Actinomycosis of nasal cavity is extremely rare and should be considered a differential for chronic sinusitis due to other nasal infections. In a study by Park et al. [12] on actinomycosis of the nasal cavity, 11 cases were included out of which the common symptom was purulent nasal discharge. Endoscopic surgery along with oral and intravenous antibiotics like penicillin for weeks to months treats the condition. Tetracyclines or erythromycin is administered to patients who are allergic to penicillin. The prognosis of nasal actinomycosis remains good with symptoms improving with antibioticsp [13].

In our current case, young female patient presented with symptoms of nasal polyp which clinically mimicked fungal polyp or inflammatory nasal polyp.
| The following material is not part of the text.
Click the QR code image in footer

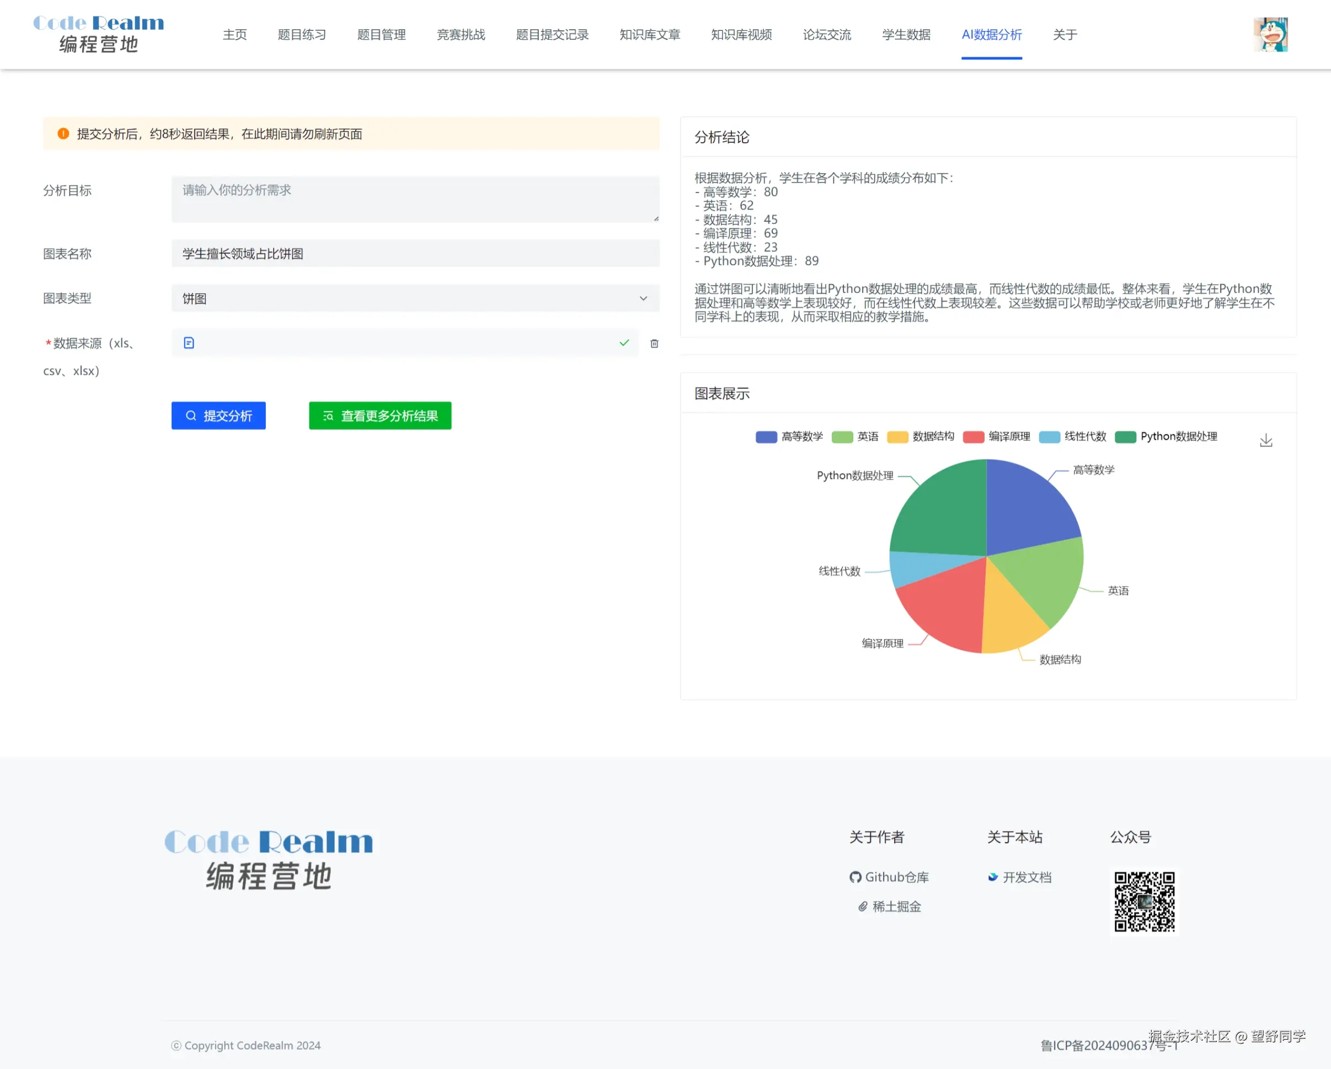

Histopathology and Gram staining confirmed the diagnosis of actinomycosis of nasal cavity. Culture could not be done due to the anaerobic nature of the organism. Bacterial culture was not done as culture remains sterile in about 50% of cases. Patient was started on intravenous antibiotics for a week followed by oral antibiotics for three months and is currently under follow up.

Conclusion

Actinomycosis is a chronic, rare, granulomatous disease caused by a diverse species of actinomyces organisms. It can manifest in atypical forms, such as presenting as a nasal polyp, which highlights the importance of considering rare infectious etiologies in the differential diagnosis of nasal masses. Actinomycosis is a mimicker of various diseases having wide range of symptoms and affecting multiple organs. In our case, actinomycosis presented as nasal polyp which is extremely uncommon and should be kept as a differential diagnosis in any chronic infectious nasal diseases and carefully observed for prompt diagnosis and improved patient outcome by timely antibiotic therapy.

Notes

Competing interests

The authors declare that they have no competing interests.